The value of the land, plus subsidies and other equity benefits, is permanently locked in to the CLT, on behalf of the local community and future occupiers. Local residents and businesses form CLTs in order to plan and deliver long-term affordable and sustainable development of this land, which will benefit the local area and its inhabitants for generations to come.
In 2008 an official definition of Community Land Trusts was laid out in the Housing and Regeneration Act 2008, Part 2, Chapter 1, Clause 79. This says that a Community Land Trust is a corporate body which:
1) is established for the express purpose of furthering the social, economic and environmental interests of a local community by acquiring and managing land and other assets in order:
- to provide a benefit to the local community
- to ensure that the assets are not sold or developed except in a manner which the trust’s members think benefits the local community.
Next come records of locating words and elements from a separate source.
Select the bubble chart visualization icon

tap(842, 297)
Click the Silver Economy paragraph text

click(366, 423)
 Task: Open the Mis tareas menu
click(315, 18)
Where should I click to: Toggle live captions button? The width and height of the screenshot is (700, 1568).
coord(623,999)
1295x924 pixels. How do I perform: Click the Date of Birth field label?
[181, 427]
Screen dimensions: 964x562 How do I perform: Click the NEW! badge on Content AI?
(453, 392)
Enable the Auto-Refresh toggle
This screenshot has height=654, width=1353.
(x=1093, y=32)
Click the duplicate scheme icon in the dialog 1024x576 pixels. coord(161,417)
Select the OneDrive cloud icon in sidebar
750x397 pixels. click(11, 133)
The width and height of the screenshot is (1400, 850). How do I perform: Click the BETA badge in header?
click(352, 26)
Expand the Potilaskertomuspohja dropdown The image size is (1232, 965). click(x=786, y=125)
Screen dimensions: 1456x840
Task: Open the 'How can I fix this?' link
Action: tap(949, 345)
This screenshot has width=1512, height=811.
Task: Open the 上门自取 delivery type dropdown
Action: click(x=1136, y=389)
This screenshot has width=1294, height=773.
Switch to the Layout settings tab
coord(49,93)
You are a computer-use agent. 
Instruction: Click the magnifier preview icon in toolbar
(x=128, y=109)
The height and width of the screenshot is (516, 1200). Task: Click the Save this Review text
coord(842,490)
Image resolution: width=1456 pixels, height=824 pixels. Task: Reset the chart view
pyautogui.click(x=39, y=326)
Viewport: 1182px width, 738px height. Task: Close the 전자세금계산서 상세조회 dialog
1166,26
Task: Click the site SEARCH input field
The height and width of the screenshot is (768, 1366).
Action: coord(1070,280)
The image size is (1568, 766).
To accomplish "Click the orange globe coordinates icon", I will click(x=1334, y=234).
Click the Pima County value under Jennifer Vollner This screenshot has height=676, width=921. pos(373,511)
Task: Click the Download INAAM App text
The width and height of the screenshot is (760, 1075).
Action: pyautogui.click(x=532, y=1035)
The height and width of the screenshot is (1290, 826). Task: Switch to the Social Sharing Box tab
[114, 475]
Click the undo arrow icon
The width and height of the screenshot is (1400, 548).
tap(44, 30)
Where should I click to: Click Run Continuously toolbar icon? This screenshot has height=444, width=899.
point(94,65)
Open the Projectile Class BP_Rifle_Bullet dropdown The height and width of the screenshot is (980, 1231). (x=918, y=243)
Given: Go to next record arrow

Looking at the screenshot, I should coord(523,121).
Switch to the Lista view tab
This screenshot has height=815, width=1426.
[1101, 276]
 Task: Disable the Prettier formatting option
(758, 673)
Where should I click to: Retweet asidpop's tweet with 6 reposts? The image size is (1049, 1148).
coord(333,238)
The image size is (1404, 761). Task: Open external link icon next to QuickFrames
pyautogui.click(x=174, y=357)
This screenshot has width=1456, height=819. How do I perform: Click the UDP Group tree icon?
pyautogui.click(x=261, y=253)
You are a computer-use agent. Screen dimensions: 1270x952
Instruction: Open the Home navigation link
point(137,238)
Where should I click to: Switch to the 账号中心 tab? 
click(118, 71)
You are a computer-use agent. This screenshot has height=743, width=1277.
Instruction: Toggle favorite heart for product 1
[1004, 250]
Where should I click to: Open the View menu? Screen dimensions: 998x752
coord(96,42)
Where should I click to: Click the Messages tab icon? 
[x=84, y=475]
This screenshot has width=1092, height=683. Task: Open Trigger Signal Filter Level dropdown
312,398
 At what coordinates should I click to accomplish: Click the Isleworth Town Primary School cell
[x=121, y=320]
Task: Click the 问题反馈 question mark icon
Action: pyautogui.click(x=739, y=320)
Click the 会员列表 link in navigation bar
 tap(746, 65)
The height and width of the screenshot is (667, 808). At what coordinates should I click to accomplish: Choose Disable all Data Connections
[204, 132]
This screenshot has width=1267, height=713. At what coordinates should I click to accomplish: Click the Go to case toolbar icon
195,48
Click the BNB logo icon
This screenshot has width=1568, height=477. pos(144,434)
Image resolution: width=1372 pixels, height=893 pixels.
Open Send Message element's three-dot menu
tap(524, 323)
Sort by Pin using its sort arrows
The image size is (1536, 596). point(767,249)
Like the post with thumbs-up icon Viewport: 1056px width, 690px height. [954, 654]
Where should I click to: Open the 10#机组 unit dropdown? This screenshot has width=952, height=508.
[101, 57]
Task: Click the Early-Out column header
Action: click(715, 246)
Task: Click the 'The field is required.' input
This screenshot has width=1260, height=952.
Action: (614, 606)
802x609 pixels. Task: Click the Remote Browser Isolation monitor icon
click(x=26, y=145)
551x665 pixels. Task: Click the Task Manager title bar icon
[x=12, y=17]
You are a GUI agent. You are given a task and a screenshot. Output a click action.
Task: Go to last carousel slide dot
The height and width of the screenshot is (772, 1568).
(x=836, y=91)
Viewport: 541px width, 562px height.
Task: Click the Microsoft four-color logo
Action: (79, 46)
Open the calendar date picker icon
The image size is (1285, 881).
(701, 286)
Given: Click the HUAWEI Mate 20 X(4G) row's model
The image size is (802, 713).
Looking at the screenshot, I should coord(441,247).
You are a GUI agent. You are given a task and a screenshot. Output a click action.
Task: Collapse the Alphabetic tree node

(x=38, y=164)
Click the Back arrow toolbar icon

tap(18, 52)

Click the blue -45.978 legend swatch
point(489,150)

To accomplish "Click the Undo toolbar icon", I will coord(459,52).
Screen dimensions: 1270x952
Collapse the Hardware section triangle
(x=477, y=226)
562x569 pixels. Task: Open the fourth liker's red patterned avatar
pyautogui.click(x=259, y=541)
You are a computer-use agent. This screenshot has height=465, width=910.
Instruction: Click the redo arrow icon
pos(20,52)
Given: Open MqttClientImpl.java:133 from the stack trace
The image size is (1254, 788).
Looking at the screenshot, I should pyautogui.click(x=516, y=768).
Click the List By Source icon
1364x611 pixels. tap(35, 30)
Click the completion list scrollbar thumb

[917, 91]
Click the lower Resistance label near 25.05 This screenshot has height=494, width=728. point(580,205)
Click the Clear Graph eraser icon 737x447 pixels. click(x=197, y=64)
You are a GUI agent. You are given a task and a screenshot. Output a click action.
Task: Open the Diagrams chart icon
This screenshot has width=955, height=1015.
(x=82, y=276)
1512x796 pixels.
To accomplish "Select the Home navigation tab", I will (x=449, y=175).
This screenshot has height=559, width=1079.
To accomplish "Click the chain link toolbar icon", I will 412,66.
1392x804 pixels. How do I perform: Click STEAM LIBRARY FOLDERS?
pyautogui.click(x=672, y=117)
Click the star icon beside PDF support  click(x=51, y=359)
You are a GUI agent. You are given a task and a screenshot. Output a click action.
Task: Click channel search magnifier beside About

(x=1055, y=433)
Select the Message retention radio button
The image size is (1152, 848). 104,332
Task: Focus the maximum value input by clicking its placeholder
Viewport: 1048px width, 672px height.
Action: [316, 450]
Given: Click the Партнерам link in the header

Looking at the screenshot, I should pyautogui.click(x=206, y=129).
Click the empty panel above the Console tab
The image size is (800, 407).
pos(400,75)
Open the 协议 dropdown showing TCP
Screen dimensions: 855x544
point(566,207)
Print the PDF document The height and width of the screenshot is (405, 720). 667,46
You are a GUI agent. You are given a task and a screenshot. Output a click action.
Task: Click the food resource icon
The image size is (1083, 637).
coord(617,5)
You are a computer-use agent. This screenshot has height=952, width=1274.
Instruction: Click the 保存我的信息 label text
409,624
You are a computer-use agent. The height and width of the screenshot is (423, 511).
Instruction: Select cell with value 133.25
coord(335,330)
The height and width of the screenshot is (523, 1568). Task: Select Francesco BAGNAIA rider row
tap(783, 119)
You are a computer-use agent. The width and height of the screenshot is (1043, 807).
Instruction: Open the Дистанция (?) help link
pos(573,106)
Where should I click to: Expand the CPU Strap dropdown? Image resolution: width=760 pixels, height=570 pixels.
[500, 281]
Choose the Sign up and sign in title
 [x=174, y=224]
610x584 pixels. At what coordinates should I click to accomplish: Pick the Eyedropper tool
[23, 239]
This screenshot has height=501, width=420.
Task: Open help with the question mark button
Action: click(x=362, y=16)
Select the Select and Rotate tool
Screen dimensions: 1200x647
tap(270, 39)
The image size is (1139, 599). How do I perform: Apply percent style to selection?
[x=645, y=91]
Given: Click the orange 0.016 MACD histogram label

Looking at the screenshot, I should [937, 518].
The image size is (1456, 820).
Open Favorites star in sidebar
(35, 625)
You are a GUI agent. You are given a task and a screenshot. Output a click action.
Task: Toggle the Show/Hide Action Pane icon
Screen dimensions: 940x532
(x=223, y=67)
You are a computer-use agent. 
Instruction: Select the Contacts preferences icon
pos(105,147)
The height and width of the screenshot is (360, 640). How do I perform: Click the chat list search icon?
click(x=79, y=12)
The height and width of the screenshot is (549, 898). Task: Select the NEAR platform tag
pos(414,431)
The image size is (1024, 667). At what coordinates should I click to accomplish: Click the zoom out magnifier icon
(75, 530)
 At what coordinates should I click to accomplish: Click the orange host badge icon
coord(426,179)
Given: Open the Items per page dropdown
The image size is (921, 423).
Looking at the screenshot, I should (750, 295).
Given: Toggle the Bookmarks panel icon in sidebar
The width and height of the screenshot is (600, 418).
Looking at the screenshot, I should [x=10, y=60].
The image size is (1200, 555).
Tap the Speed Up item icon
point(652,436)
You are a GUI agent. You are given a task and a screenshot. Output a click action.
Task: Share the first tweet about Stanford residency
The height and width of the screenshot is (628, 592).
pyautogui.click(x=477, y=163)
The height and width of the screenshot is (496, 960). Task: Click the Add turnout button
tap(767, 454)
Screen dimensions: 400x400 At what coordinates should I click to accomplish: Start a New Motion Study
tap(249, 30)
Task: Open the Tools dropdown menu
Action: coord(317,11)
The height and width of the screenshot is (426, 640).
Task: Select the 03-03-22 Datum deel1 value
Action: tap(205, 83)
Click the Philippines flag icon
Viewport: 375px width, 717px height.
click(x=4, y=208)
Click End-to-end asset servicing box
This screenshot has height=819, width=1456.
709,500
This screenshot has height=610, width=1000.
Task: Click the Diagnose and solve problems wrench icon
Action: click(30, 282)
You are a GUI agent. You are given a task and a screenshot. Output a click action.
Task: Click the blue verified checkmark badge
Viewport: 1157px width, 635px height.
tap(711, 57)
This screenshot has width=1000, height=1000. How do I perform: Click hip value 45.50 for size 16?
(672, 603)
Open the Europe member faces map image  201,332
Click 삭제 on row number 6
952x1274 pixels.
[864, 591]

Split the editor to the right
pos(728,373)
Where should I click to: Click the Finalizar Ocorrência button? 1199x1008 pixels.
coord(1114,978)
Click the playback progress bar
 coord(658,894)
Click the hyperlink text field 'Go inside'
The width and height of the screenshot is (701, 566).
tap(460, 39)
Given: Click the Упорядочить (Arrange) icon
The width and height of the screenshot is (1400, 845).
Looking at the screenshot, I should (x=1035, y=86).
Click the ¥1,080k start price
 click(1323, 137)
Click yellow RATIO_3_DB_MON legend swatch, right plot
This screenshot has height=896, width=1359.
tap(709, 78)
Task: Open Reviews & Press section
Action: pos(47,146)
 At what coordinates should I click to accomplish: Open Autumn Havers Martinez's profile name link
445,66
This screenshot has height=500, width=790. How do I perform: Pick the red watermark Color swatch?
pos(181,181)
2) is established under arrangements which are expressly designed to ensure that:
- any profits from its activities will be used to benefit the local community (without by being paid directly to members)
- individuals who live or work in the specified area have the opportunity to become members of the trust (whether or not others can also become members)
- the members of a trust control it.
The Community Land Trust concept emerged in the United States in the late 1960s, and some early successes meant that community groups around the world were keen to adopt the CLT model. In the United Kingdom interest in the model has escalated with a number of projects currently in development.